Table 2. Correlation tests.
| Variable | Variable | Test | Coefficient | p-Value |
|---|---|---|---|---|
| Error Ratio | Assignment Score | Spearman | –0.4 | <0.001 |
| Error Ratio | Time-On-Task | Spearman | –0.46 | <0.001 |
| Error Ratio | Break Ratio | Spearman | 0.15 | =0.13 |
| Error Ratio | Estimation Confidence | Kendall | 0.01 | =0.93 |
| Error Ratio | 3-Hour Perception | Kendall | 0.03 | =0.85 |
Fig 2. Assignment score vs. Duration judgment ratio.

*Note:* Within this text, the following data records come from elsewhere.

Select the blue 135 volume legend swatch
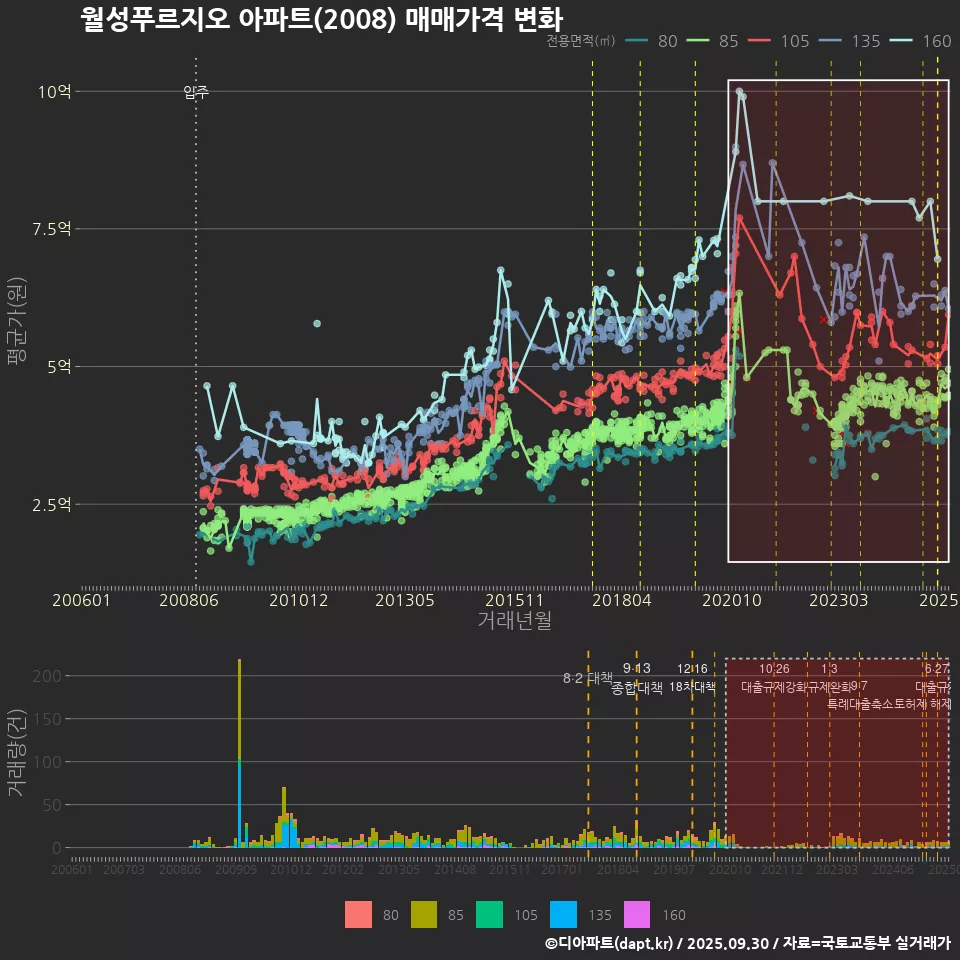This screenshot has height=960, width=960. tap(565, 914)
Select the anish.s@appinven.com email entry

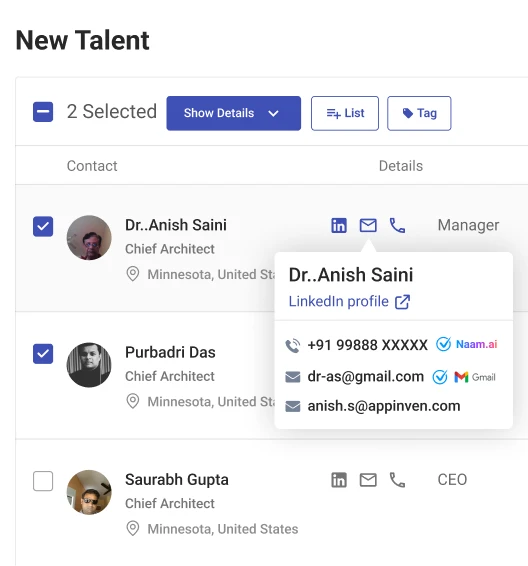point(373,406)
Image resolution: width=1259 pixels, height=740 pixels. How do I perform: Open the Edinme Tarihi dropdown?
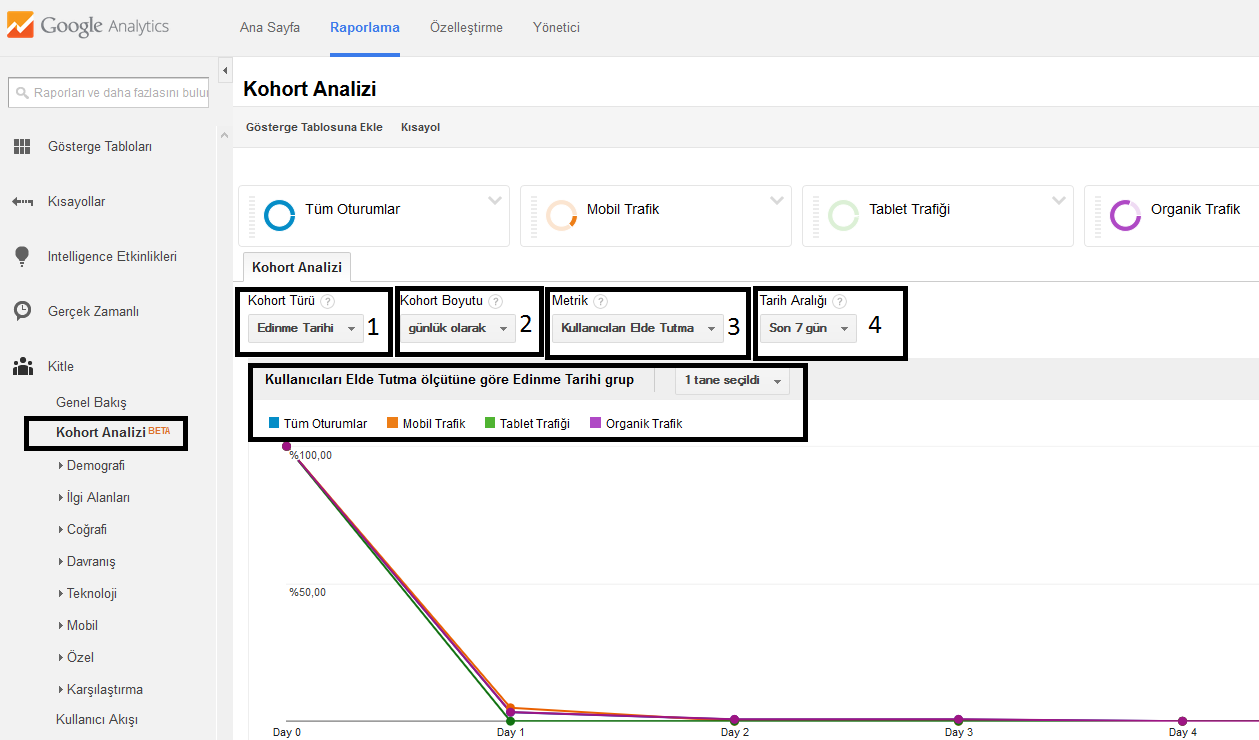click(306, 328)
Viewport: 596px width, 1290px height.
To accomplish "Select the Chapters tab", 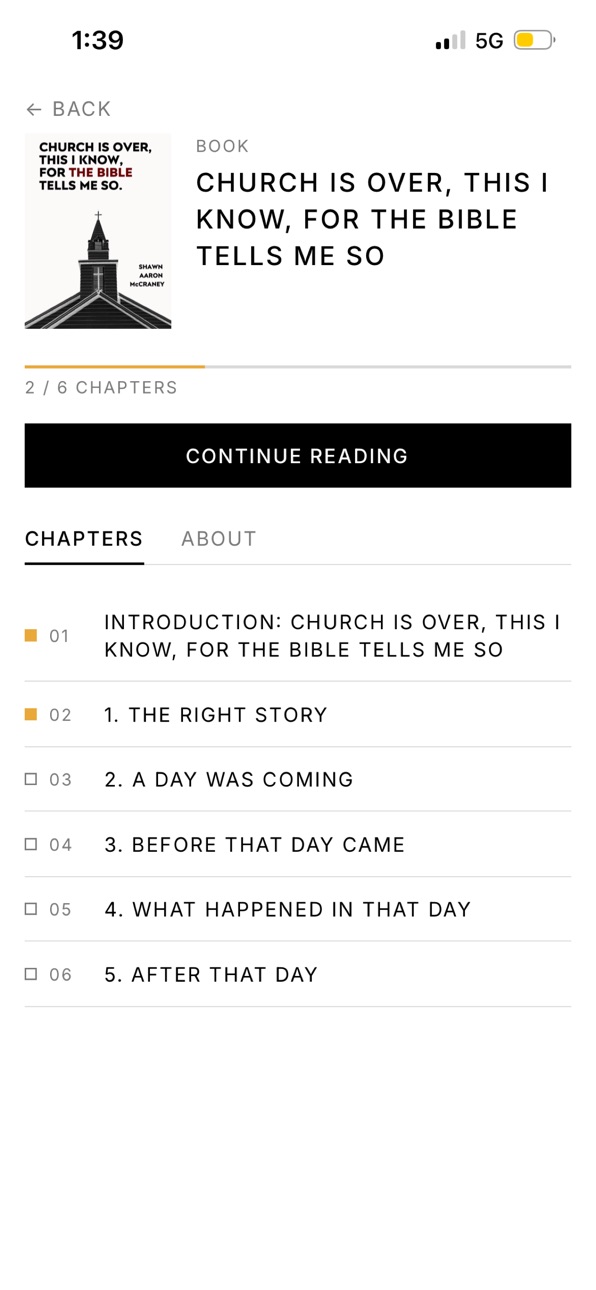I will pos(84,539).
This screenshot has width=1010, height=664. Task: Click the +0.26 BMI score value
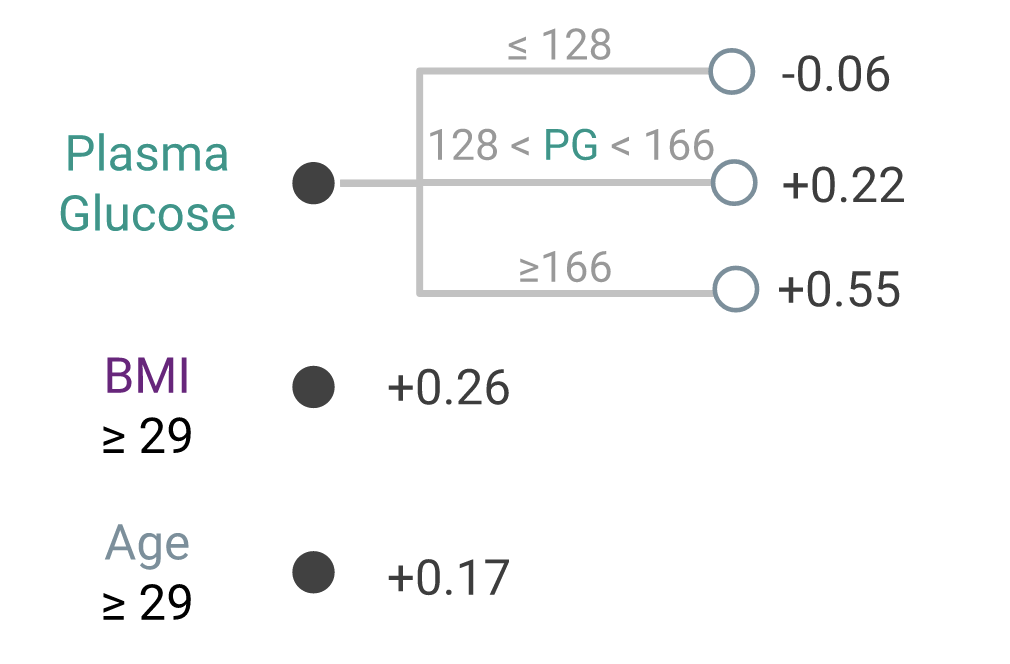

Fig 3. Total measured time vs. Ratio.

Since some of the students with very small measured times may have worked outside of the PyCharm IDE that we used to capture keystrokes, we performed the test throwing out submissions that measured less than one hour of working time.
As a related measure, we looked at a possible correlation between “break ratio” and time duration ratio. The break ratio is the percentage of keystroke latencies that are greater than 60 seconds. Based on work done in interval timing that suggests that retrospective duration judgments lengthen with more remembered context changes [33], we hypothesized that the correlation would be positive, since a higher break ratio implies more breaks and thus more context changes. While the hypothesis test suggests a possible weak correlation, the finding is not statistically significant (Spearman’s rank correlation r = 0.15, p = 0.13 Table 2). See Fig 4.
Fig 4. Breaks vs. Ratio.

Analysis of error in actual durations
An issue with estimating total assignment duration from keystroke data is that individuals may act very differently from each other, but we only use one model for engagement for all students [4]. While the model is robust for a group of students, it is not validated at an individual level. To account for error in individual differences we made two confidence intervals for each assignment submission. The first interval we built was the 100% range, meaning the absolute minimal and maximal duration supported by the data. The minimum time an assignment could take, based on Hart et al.’s [4] model, was the sum of the keystrokes with a latency of 45 seconds or less. Similarly, the maximum time an assignment could take was the sum of the keystrokes with a latency of 2 hours or less. This yielded an average interval of 6.67 hours. Surprisingly, we found that about half (49%) of self-reported assignment durations fell outside this 100% confidence interval, giving strong supporting evidence that students are, in fact, overestimating time-on-task.
The second confidence interval we made was the 90% interval. We chose this range because it is still broad enough to allow for individual differences in behavior, but doesn’t include the extremely unlikely cases that the 100% interval does. It is impractical to find the true 90% confidence interval because there are on average 115 latencies that must be probabilistically defined as engaged or disengaged, and thus 2115 possible durations for each assignment. To estimate the 90% confidence interval we probabilistically sampled each assignment’s duration 1,000 times, then found the 90% interval of our 1,000 samples. We chose a sample size of 1,000 by testing varying sample sizes from 100 to 2,000 and investigating the variance between samples. A sample size of 1000 provides reasonably small variance and could be computed quickly. See Fig 5. We found an average range of 1.05 hours for the 90% confidence interval and considered an estimate accurate if it falls within this interval. With this smaller range of uncertainty, we found only 9.5% of assignment submissions with reported times within the 90% confidence interval. See Fig 6. In our data, we find that self-reported assignment durations are not only inaccurate but inflated beyond reason with only 9.5% considered accurate.
Fig 5. Variance vs. Sample size for probabilistically sampled assignment durations.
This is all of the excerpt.